Feng David, Kwock Lester, Lee Yueh, Taylor Russell M
Vis Data Anal. 2010 Jan 18;7530. doi: 10.1117/12.839818.
We present a system for visualizing magnetic resonance spectroscopy (MRS) data sets. Using MRS, radiologists generate multiple 3D scalar fields of metabolite concentrations within the brain and compare them to anatomical magnetic resonance imaging. By understanding the relationship between metabolic makeup and anatomical structure, radiologists hope to better diagnose and treat tumors and lesions. Our system consists of three linked visualizations: a spatial glyph-based technique we call Scaled Data-Driven Spheres, a parallel coordinates visualization augmented to incorporate uncertainty in the data, and a slice plane for accurate data value extraction. The parallel coordinates visualization uses specialized brush interactions designed to help users identify nontrivial linear relationships between scalar fields. We describe two novel contributions to parallel coordinates visualizations: linear function brushing and new axis construction. Users have discovered significant relationships among metabolites and anatomy by linking interactions between the three visualizations.

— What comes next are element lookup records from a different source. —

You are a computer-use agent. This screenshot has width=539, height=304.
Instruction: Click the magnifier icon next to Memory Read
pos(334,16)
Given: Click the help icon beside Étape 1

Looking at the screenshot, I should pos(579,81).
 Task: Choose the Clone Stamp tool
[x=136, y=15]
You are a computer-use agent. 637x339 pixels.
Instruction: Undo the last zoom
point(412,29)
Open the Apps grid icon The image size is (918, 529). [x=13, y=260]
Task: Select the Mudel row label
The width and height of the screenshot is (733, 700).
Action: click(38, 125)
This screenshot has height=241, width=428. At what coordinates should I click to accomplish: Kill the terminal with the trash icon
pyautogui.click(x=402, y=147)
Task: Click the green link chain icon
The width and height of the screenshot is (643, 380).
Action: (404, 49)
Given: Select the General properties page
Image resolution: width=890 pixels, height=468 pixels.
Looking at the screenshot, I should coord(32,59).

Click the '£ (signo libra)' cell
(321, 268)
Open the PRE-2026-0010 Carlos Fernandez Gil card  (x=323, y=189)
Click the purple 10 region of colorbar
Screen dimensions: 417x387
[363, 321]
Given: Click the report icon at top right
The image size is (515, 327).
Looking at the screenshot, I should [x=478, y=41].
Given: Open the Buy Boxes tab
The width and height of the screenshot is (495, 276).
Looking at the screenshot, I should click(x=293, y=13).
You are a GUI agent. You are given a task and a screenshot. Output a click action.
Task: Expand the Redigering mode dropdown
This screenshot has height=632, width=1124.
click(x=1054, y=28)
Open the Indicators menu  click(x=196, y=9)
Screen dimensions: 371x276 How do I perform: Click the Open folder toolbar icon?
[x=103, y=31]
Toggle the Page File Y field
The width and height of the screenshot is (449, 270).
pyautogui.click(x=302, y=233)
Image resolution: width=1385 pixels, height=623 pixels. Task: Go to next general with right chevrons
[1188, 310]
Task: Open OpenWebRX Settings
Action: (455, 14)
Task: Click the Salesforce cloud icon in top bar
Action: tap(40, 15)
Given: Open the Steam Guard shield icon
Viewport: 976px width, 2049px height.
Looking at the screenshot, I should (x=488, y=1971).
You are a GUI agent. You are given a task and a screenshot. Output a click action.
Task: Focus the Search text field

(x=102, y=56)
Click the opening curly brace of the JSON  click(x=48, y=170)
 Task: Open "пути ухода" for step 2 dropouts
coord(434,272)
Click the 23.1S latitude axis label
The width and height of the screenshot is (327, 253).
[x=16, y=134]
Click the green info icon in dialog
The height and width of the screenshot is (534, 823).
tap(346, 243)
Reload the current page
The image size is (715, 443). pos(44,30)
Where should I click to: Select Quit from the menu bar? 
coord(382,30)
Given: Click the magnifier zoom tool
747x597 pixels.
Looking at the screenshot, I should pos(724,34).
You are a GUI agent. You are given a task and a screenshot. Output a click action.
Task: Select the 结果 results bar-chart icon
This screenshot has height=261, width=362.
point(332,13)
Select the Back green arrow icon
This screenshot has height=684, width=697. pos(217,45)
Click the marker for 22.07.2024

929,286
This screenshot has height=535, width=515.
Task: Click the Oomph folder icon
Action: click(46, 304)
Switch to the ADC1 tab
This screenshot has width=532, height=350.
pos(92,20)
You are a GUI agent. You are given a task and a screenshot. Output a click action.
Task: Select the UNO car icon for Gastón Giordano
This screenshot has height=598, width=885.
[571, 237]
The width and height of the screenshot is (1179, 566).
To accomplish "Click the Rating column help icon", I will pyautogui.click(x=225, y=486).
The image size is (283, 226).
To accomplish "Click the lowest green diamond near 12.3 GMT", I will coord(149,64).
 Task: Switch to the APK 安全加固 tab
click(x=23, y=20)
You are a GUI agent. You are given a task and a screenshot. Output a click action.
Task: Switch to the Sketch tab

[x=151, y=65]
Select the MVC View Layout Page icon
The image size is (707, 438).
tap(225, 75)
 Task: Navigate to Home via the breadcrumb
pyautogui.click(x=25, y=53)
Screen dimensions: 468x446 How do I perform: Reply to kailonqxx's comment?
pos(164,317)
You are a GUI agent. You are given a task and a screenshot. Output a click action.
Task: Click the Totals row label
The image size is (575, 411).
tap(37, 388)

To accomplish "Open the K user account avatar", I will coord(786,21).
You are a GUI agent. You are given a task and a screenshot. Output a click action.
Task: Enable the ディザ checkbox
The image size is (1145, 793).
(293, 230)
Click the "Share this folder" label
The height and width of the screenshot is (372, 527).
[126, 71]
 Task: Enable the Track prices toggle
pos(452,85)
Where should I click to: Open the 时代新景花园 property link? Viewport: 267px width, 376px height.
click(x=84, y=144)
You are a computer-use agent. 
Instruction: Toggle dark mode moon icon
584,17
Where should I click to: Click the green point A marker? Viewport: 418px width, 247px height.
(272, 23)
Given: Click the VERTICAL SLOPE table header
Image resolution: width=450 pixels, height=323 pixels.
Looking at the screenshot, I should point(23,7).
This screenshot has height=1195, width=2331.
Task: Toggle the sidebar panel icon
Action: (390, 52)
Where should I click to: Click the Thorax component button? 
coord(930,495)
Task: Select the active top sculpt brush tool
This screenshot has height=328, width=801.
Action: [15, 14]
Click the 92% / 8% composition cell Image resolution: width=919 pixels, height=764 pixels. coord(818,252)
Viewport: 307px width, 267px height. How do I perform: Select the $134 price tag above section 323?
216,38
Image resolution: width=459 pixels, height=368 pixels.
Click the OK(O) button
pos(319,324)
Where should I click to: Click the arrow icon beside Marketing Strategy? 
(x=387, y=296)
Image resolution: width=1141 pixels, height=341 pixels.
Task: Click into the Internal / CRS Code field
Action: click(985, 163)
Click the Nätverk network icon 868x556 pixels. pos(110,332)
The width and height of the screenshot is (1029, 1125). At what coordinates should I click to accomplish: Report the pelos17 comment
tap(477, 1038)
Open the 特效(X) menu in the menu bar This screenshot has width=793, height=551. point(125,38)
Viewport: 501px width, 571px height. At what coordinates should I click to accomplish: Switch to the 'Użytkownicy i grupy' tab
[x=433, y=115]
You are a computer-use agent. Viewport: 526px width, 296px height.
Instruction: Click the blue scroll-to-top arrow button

我们展示了一个用于可视化磁共振波谱(MRS)数据集的系统。通过MRS,放射科医生可以生成大脑内代谢物浓度的多个三维标量场,并将它们与解剖磁共振成像进行比较。通过了解代谢组成与解剖结构之间的关系,放射科医生希望能更好地诊断和治疗肿瘤及病变。我们的系统由三个相互关联的可视化组成:一种基于空间标志的技术,我们称之为缩放数据驱动球体;一个增强了数据不确定性的平行坐标可视化;以及一个用于精确提取数据值的切片平面。平行坐标可视化使用专门的画笔交互,旨在帮助用户识别标量场之间的重要线性关系。我们描述了对平行坐标可视化的两项新贡献:线性函数画笔和新轴构建。通过链接三个可视化之间的交互,用户发现了代谢物与解剖结构之间的重要关系。